## Problem details
Put the items in the stretch from the line containing "[button] (66, 701)" through the line containing "SOE-CEV [link] (485, 173)" into a numbered list, leaving out any blank lines.

## Exercise materials
::::::

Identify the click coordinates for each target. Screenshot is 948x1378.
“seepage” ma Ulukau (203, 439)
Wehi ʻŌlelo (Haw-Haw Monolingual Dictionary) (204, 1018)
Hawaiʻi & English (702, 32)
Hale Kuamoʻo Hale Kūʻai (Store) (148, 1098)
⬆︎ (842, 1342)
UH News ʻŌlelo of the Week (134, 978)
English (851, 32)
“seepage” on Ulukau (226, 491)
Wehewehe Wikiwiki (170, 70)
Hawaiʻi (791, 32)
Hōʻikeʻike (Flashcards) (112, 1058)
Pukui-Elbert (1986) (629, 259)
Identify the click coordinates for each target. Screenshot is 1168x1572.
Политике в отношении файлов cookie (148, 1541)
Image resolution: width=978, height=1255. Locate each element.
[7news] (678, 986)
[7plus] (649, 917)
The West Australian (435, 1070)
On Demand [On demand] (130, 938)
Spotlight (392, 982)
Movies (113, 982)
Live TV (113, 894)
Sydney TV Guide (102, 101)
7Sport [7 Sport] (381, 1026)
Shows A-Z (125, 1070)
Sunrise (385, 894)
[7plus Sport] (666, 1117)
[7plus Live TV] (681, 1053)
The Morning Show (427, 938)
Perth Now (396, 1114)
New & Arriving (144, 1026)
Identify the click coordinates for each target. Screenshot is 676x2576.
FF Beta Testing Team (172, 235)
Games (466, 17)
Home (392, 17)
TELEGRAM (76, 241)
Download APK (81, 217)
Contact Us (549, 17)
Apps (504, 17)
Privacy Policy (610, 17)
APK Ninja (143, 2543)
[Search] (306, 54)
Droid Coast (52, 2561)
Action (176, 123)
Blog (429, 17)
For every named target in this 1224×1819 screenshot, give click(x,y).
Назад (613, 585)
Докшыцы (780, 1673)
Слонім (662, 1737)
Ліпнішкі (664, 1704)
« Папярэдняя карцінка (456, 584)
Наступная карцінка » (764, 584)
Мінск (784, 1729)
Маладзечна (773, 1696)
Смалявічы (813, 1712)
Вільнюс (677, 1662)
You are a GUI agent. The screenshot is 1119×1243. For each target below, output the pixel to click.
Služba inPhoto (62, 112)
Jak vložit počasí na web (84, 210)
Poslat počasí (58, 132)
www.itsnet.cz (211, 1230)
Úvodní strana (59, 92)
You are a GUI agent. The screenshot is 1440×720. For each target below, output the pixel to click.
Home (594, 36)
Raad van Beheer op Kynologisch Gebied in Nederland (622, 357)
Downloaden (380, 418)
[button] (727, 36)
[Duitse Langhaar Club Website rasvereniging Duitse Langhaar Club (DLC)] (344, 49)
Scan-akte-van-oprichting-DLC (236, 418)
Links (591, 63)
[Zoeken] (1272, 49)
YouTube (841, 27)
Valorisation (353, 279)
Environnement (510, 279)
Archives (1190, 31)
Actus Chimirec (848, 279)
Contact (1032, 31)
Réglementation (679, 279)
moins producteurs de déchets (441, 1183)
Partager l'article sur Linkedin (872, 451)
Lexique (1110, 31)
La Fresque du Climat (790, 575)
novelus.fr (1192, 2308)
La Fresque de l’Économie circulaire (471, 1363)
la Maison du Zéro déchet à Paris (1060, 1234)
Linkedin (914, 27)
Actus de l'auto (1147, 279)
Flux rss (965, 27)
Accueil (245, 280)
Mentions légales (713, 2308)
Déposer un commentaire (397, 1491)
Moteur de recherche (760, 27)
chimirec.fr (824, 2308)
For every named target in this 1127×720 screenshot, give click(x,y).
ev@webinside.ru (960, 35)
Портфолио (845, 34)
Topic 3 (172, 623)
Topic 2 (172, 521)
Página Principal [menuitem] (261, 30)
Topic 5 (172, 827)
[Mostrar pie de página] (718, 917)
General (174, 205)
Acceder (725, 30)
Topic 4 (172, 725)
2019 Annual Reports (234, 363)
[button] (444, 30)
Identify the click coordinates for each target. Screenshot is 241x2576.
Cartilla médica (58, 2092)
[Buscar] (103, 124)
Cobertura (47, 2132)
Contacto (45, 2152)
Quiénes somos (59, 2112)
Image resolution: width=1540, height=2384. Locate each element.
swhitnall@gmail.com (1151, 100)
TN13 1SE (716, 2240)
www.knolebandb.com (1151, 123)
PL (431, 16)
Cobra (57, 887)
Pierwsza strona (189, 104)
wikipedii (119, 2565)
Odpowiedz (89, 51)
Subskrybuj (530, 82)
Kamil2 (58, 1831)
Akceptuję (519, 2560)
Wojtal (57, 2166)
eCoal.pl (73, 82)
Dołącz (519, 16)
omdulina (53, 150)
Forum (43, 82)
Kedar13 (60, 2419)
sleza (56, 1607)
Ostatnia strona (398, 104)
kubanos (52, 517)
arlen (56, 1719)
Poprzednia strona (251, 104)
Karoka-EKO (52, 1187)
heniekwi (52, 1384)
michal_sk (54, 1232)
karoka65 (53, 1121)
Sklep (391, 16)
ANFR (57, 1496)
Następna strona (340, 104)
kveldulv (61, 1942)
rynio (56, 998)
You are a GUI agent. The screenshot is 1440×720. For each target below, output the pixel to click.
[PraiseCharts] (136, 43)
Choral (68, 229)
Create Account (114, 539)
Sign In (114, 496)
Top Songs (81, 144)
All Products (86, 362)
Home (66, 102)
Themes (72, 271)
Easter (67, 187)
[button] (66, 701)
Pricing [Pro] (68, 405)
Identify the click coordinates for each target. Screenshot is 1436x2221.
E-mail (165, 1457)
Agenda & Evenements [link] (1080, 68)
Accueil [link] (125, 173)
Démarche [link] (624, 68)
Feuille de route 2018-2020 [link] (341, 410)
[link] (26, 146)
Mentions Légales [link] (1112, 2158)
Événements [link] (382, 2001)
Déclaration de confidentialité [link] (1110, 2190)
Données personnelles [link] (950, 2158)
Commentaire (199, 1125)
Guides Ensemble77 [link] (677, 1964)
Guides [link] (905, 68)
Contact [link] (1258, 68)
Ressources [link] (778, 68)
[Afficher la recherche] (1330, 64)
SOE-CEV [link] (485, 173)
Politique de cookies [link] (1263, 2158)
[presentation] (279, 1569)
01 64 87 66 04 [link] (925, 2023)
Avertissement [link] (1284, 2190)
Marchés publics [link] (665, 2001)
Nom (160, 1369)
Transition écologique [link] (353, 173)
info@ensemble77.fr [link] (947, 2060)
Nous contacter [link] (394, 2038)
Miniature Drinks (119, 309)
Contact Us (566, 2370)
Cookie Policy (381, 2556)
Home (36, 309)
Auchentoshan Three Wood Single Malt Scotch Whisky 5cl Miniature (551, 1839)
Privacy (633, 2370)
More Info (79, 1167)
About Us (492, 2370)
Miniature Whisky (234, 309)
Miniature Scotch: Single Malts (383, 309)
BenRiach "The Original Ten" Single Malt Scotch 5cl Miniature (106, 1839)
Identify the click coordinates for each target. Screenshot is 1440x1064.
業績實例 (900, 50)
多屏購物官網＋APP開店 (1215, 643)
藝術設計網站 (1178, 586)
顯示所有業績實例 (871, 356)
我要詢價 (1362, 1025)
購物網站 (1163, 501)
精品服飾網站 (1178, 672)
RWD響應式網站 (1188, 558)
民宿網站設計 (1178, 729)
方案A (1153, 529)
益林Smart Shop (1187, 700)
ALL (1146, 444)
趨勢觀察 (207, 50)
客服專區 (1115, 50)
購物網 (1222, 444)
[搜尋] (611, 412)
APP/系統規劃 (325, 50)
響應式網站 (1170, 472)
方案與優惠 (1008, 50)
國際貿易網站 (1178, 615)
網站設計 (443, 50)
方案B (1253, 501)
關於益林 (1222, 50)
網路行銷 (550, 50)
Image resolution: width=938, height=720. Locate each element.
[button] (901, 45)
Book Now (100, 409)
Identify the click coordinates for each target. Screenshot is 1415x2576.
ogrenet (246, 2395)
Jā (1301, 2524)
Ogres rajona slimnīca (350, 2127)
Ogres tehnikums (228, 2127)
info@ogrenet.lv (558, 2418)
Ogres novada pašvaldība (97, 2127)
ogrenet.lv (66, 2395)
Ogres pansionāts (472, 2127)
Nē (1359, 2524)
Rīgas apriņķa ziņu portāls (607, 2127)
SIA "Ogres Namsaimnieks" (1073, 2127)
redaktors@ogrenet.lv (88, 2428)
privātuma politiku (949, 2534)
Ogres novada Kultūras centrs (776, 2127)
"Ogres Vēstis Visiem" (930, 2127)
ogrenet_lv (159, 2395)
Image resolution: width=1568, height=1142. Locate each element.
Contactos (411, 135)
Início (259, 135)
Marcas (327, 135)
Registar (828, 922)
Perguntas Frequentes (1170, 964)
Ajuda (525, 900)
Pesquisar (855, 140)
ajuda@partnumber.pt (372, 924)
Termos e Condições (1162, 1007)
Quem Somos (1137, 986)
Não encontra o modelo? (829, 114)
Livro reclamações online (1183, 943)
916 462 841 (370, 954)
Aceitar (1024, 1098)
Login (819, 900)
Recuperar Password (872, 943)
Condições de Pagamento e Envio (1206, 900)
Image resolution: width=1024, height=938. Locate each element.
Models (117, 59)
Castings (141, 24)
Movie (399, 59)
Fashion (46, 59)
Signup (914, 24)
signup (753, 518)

::::::

## Exercise solution
1. [button] (66, 701)
2. Pricing [Pro] (68, 405)
3. Identify the click coordinates for each target. Screenshot is 1436x2221.
4. E-mail (165, 1457)
5. Agenda & Evenements [link] (1080, 68)
6. Accueil [link] (125, 173)
7. Démarche [link] (624, 68)
8. Feuille de route 2018-2020 [link] (341, 410)
9. [link] (26, 146)
10. Mentions Légales [link] (1112, 2158)
11. Événements [link] (382, 2001)
12. Déclaration de confidentialité [link] (1110, 2190)
13. Données personnelles [link] (950, 2158)
14. Commentaire (199, 1125)
15. Guides Ensemble77 [link] (677, 1964)
16. Guides [link] (905, 68)
17. Contact [link] (1258, 68)
18. Ressources [link] (778, 68)
19. [Afficher la recherche] (1330, 64)
20. SOE-CEV [link] (485, 173)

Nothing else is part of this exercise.